5) La fausse causalité. Identifier la cause d’un phénomène est l’essence du travail scientifique. Cela prend du temps, de la méthode et des connaissances. La fausse causalité consiste à proclamer que deux phénomènes reliés entretiennent une relation de causalité, que l’un est l’effet de l’autre. Mais il se pourrait qu’ils soient simplement corrélés: par exemple l’obésité et le temps passé devant la télévision. Il serait étrange de conclure de la corrélation entre ces deux faits que la télévision rend gros.

a) Le sophisme : « Les syndicalistes se sont servis du mouvement étudiant pour régler leurs comptes avec le gouvernement. Mais la bombe qu’ils ont fabriquée est sur le point de leur sauter dans la face et de leur apporter quatre ans de malheur. » (Frankenstein s’est échappé, 9 août 2012).

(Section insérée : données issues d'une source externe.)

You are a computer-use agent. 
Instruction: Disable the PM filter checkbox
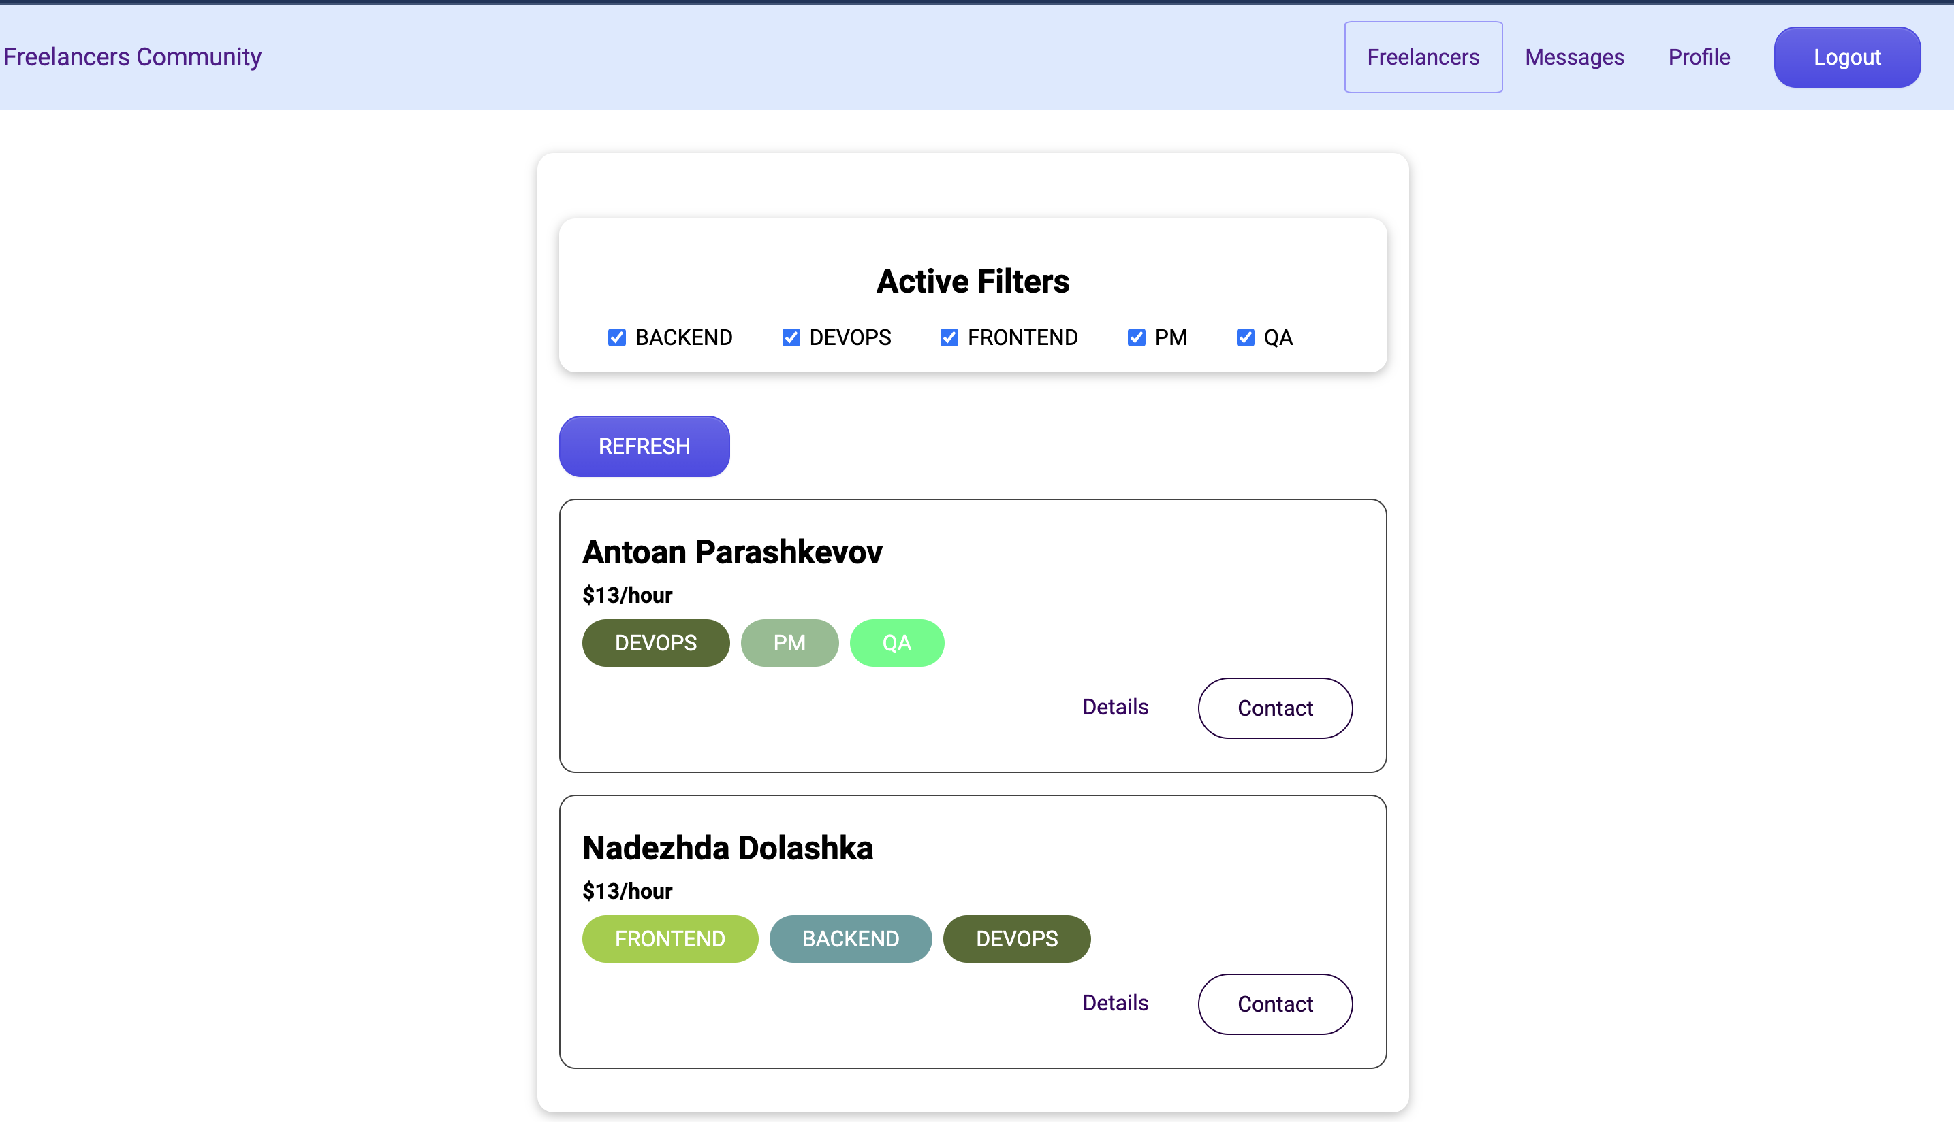click(1136, 337)
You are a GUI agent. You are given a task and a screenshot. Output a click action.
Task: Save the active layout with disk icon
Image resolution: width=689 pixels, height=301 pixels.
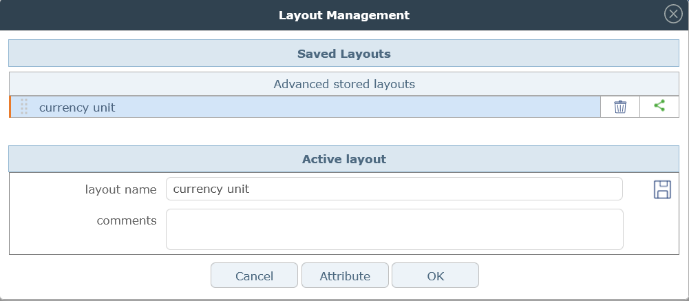[662, 189]
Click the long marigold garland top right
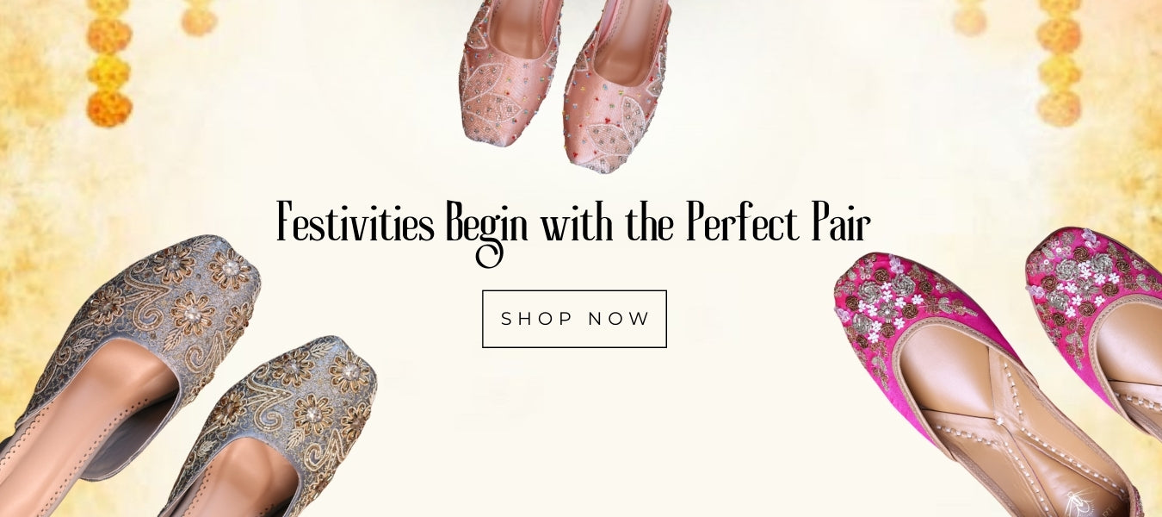This screenshot has height=517, width=1162. 1059,62
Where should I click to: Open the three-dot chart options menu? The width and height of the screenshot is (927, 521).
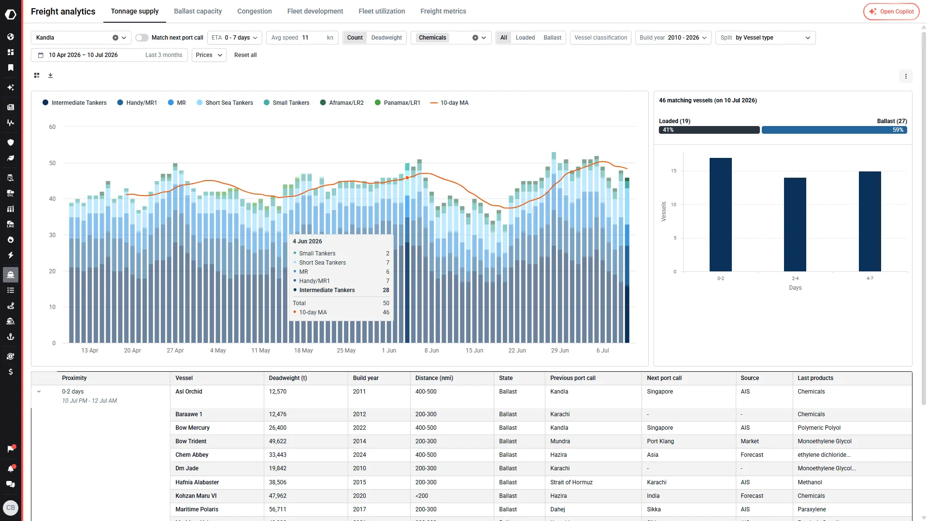(906, 76)
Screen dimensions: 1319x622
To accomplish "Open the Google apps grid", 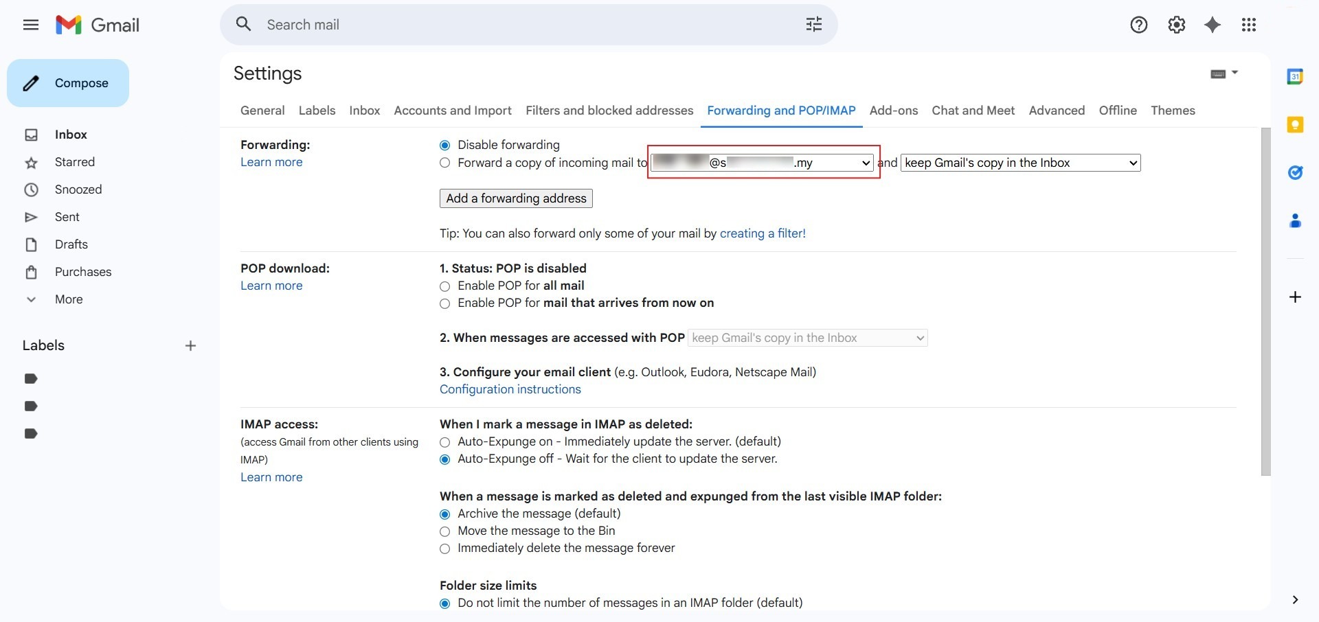I will [x=1249, y=25].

Commentaire A : Ce petit bijou a besoin d’interprétation et justifie un assez long commentaire. Qu’est-ce qui est une « bombe fabriquée par les syndicalistes »?  Qui sont les « syndicalistes »? Les centrales syndicales? Les syndicats auraient « fabriqué une bombe » avec le mouvement étudiant, c’est bien cela? Ok. Mais quelle bombe?

Prenons l’exemple des actions de la CLASSE, à quoi il semblerait que Martineau fasse référence.  La CLASSE est un électron libre que les syndicats n’ont pas créé et  qu’ils ne contrôlent pas. Il y a plutôt une synergie entre eux. Une communauté d’intérêts. Martineau confond le fait que le mouvement étudiant est syndicaliste dans son esprit et ses principes et qu’il a été soutenu par les syndicats, avec le fait que ce serait une fabrication des syndicats.

Dans une autre chronique, Les banques (7 juin 2012), Martineau amène comme argument l’argent que les syndicats auraient versé aux associations étudiantes. Il écrit que les syndicats « n’ont pas digéré le fait que le gouvernement veuille abolir le placement syndical dans le milieu de la construction, et ils ont décidé d’envoyer les jeunes au front pour mener leur bataille et déstabiliser l’adversaire. »

Les syndicats auraient donc « fabriqué » la « bombe du mouvement étudiant » et l’auraient ensuite utilisée pour attaquer le gouvernement par le moyen de la rue. Les manifestations, la « violence », les émeutes, tout cela aurait été en fin de compte causé par les syndicats. Comment? En finançant le mouvement étudiant.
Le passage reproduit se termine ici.